Et puis, c’est que le suicide grandit rarement au milieu des privations et de la misère… — Il lui faut des jouissances somptueuses et enivrantes, des parfums et des femmes, des fleurs et des vins exquis. Il lui faut concentrer, en un seul, tous les plaisirs rêvés ou connus, en remplir sa coupe d’or étincelante de pierreries, et dire, après avoir humé la dernière goutte de cette ambroisie : — La coupe est vide !… Adieu.

Car alors seulement la vie dégoûte, parce qu’elle a débordé par tous les sens. Mais au sein des maux les plus affreux, alors qu’un souffle vous reste à peine, oh ! on le soigne, on l’attise ce souffle, comme on avive la dernière étincelle qui luit encore au fond d’un foyer qui s’éteint. Aussi tenaient-ils à la vie, à bord du radeau ; car pour nourrir les trente hommes qui survivaient, il ne restait que trois livres de biscuit et un tonneau de vin. D’un commun accord, ils pouvaient, les malheureux, mettre un terme à cette horrible agonie… Mais non !… non, il fallait vivre… vivre de larmes, de haine, de torture et de crimes… qu’importe ? on vivait…

L’instinct vital le voulait ainsi.

Et il n’y avait plus là de père et de fils, de matelots et d’officiers, de femmes et de filles.

Il y avait là des êtres qui avaient faim, — qui, pour manger, devaient tout tenter.

Heur aux forts, malheur aux faibles…

Un seul pourtant paraissait être au-dessus de ces besoins irritants : c’était Szaffie. Seul, sa figure n’avait pas changé. Il était resté le même, calme, impassible et froid.

Debout, appuyé au tronçon du mât, il observait.

À chaque coup de mer qui venait inonder le radeau, les uns courbaient la tête, les autres opposaient au choc cuisant des vagues des débris de planches et de mâture.
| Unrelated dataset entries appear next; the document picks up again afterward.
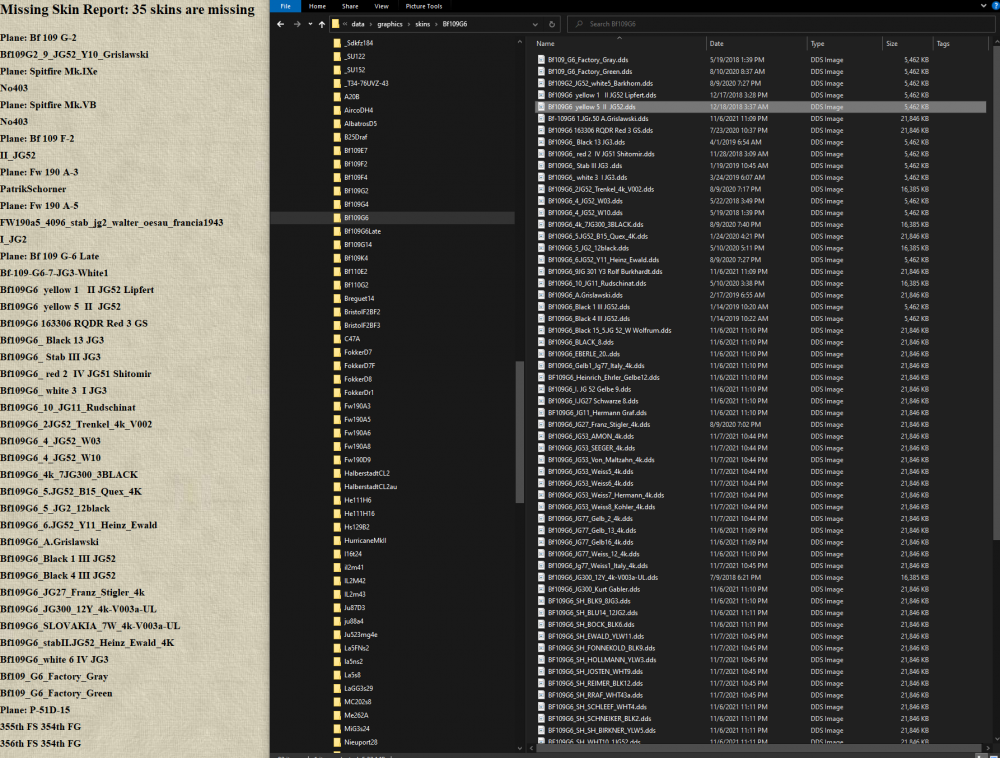Open the File menu
The height and width of the screenshot is (758, 1000).
pos(285,6)
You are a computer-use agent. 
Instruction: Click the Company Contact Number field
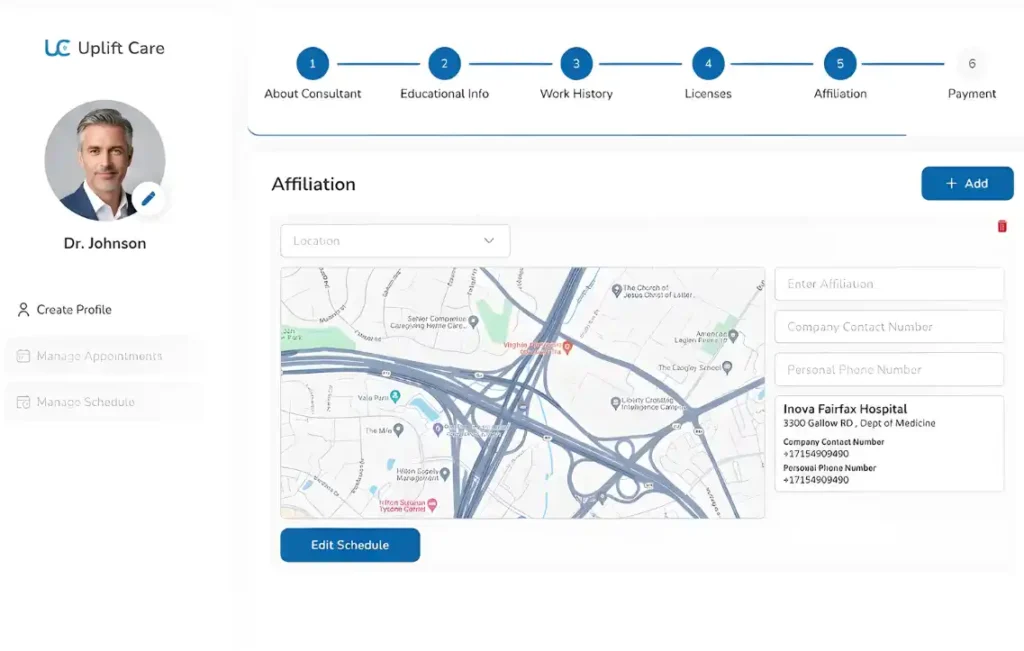click(x=888, y=327)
D’autres ne faisaient aucun effort pour s’y soustraire ; couchés, dans un engourdissement léthargique, les yeux ouverts, ternes et vitreux, ils mordaient entre leurs dents un bout de cordage que le hasard y avait jeté, et ne le quittaient plus.

Ceux-là, ayant les jambes prises et brisées entre les ais du radeau, riaient. La douleur et la faim les avaient rendus fous.

Le plus grand nombre, debout, serrés les uns contre les autres, obéissaient, comme une masse animée, aux oscillations du radeau, dont ils occupaient le centre.

À l’arrière se tenaient Paul, son père, le vieux Garnier, Alice, et sa tante, Szaffie.

Par un reste d’instinct de subordination, on avait laissé le peu de vivres qui restassent encore sous la garde des officiers.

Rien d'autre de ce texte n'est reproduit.